Обрыв (Гончаров) - страница 432

Ему слышались голоса, порханье и пенье птиц, лепет любви и громадный, страстный вздох, огласивший будто весь сад и всё прибрежье Волги…

Он в ужасе стоял, окаменелый, над обрывом, то вглядываясь мысленно в новый, пробужденный образ Веры, то терзаясь нечеловеческими муками, и шептал бледный: «Мщение, мщение!»

А кругом и внизу всё было тихо и темно. Вдруг, в десяти шагах от себя, он заметил силуэт приближающейся к нему от дома человеческой фигуры. Он стал смотреть.

— Кто тут? — с злостью спросил он.

— Это я… я…

— Кто? — повторил он еще злее.

— M-r Boris, это я… Pauline.

— Вы! Что вам надо здесь?

— Я пришла… я знаю… вижю… вы хотите давно сказать… — шептала Полина Карповна таинственно, — но не решаетесь… Du courage![144] здесь никто не видит и не слышит… Espérez tout…[145]

— Что «сказать» — говорите!

— Que vous m’aimez, о, я давно угадала… n’est-ce-pas? Vous m’avez fui… mais la passion vous a ramené ici…[146]

Он схватил ее за руку и потащил к обрыву.

— Ah! de grâce! Mais pas si brusquement… qu’est-ce que vous faites… mais laissez donc!..[147] — завопила она в страхе и не на шутку испугалась.

Но он подтащил ее к крутизне и крепко держал за руку.

— Любви хочется! — говорил он в исступлении, — вы слышите, сегодня ночь любви… Слышите вздохи… поцелуи? Это страсть играет, да, страсть, страсть!..

— Пустите, пустите! — пищала она не своим голосом, — я упаду, мне дурно…

Он пустил ее, руки у него упали, он перевел дух. Потом взглянул на нее пристально, как будто только сейчас заметил ее.

— Прочь! — крикнул он и, как дикий, бросился бежать от нее, от обрыва, через весь сад, цветник, и выбежал на двор.

На дворе он остановился и перевел дух, оглядываясь по сторонам. Он услыхал, что кто-то плещется у колодезя: Егорка, должно быть, делал ночной туалет, полоскал себе руки и лицо.

— Принеси чемодан, — сказал он, — завтра уезжаю в Петербург!

И сам налил себе из желоба воды на руки, смочил глаза, голову — и скорыми шагами пошел домой.

Он выбегал на крыльцо, ходил по двору в одном сюртуке, глядел на окна Веры и опять уходил в комнату, ожидая ее возвращения.

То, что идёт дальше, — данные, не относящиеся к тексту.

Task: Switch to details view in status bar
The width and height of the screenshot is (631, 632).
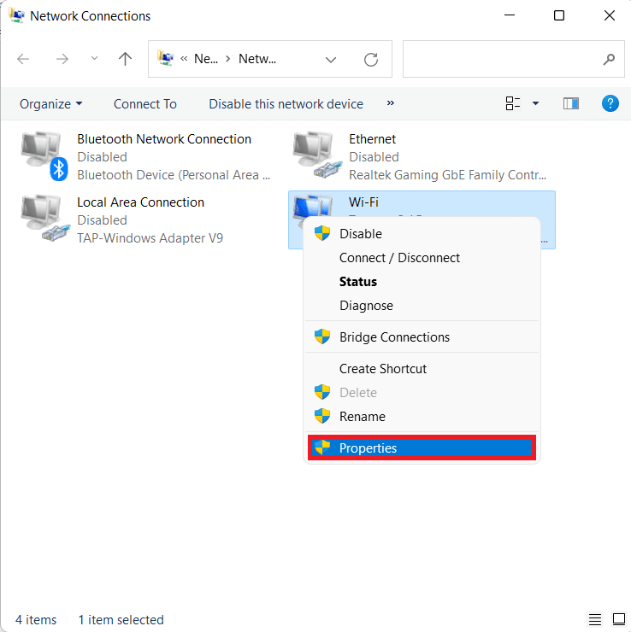Action: click(x=595, y=619)
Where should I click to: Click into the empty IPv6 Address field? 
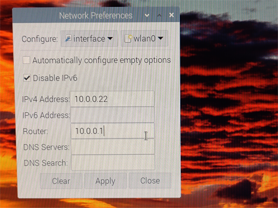(112, 115)
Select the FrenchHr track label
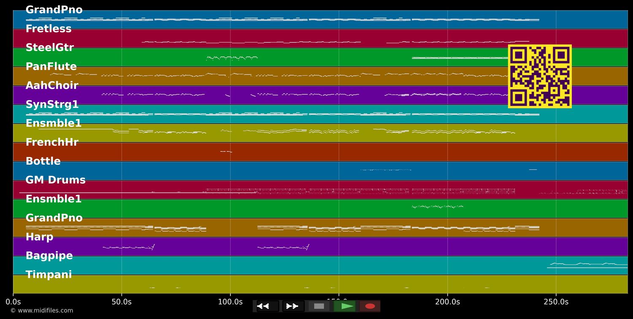Screen dimensions: 633x319 (52, 142)
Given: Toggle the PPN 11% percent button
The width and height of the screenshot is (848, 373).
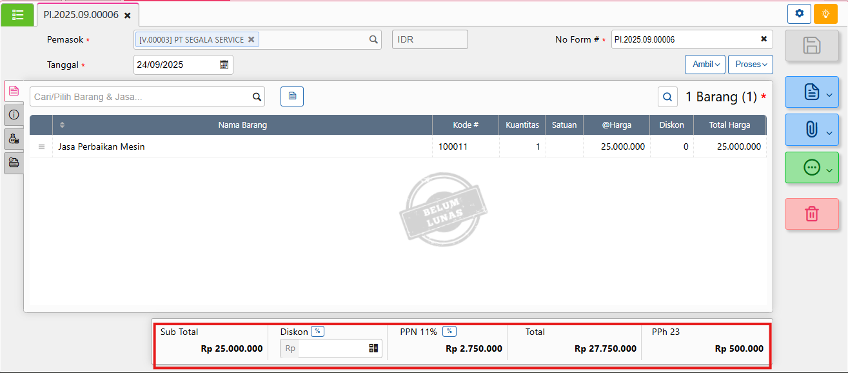Looking at the screenshot, I should point(449,331).
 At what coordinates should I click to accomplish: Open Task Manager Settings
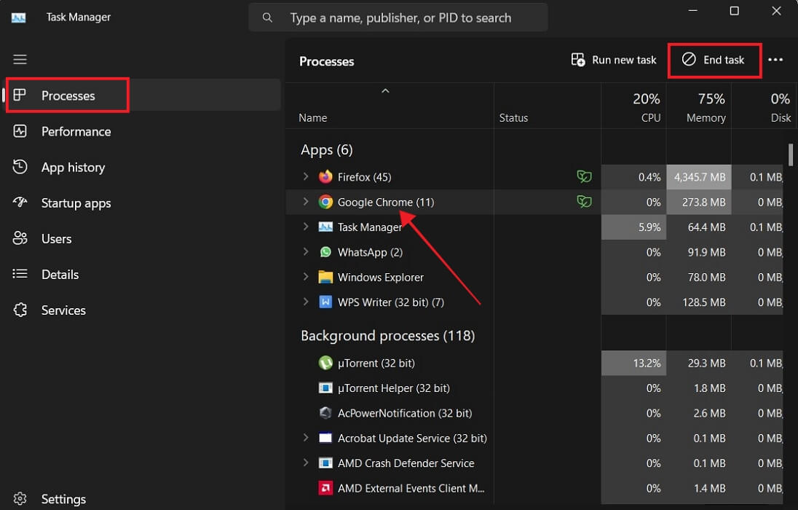[63, 498]
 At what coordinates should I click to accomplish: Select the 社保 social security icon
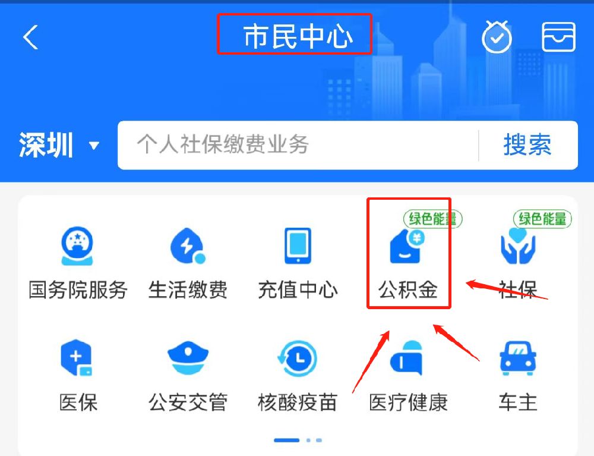click(518, 246)
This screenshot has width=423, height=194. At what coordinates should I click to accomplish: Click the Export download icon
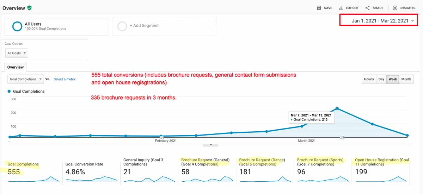(341, 8)
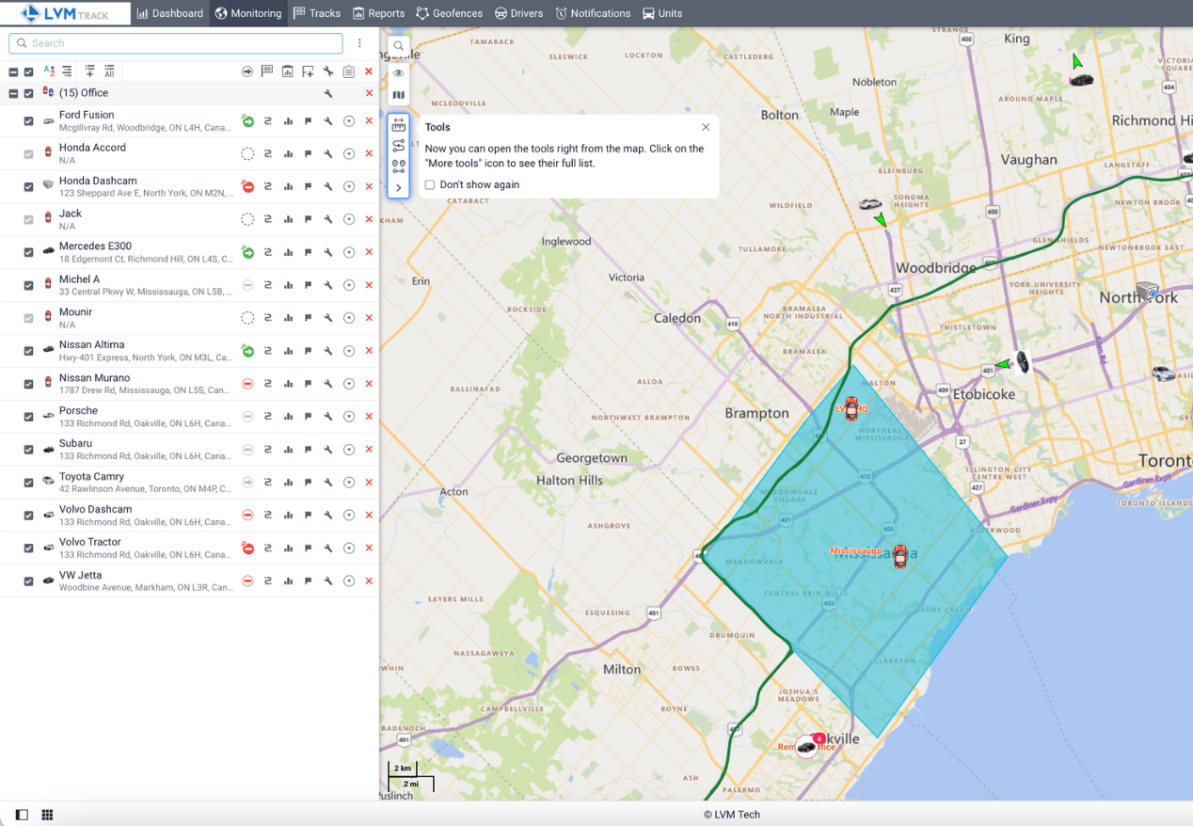The width and height of the screenshot is (1193, 826).
Task: Open the Geofences tab
Action: 450,13
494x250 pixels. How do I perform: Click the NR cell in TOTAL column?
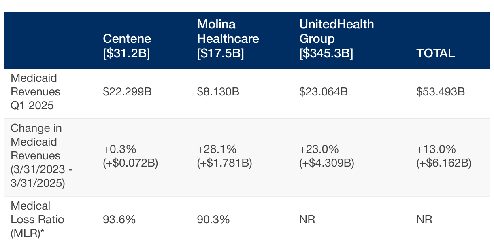[x=424, y=220]
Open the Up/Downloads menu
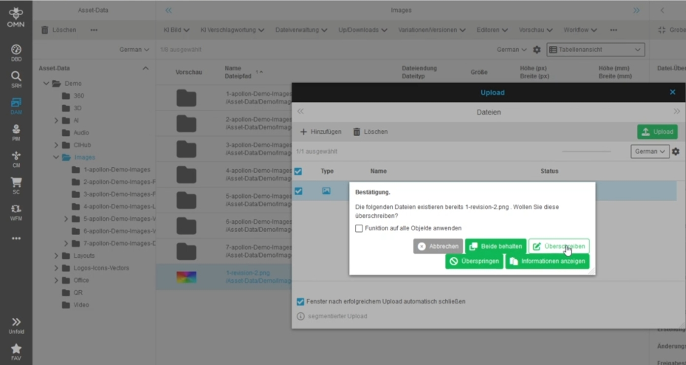686x365 pixels. click(x=363, y=30)
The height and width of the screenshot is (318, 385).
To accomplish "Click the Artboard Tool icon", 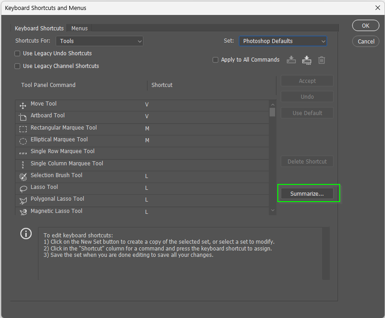I will [x=23, y=116].
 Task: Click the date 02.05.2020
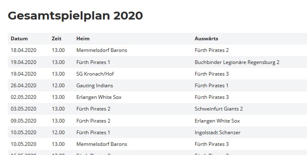tap(23, 97)
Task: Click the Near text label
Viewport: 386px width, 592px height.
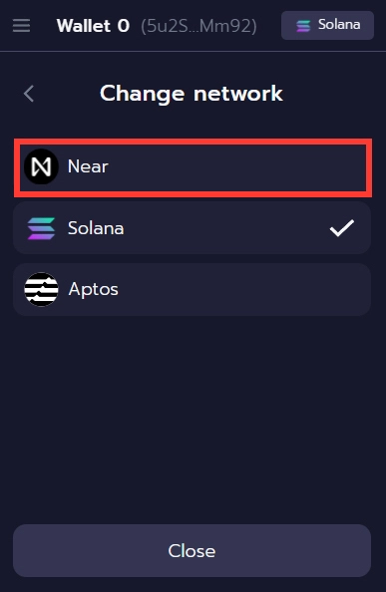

Но в темноте видеть дальше десяти шагов ничего было нельзя, и он избрал для наблюдения беседку из акаций, бесясь, что нельзя укрыться и в ней, потому что листья облетели.

До света он сидел там как на угольях — не от страсти: страсть как в воду канула. И какая страсть устояла бы перед таким «препятствием»? Нет, он сгорал неодолимым желанием взглянуть Вере в лицо, новой Вере, и хоть взглядом презрения заплатить этой «самке» за ее позор, за оскорбление, нанесенное ему, бабушке, всему дому, «целому обществу, наконец, человеку, женщине!»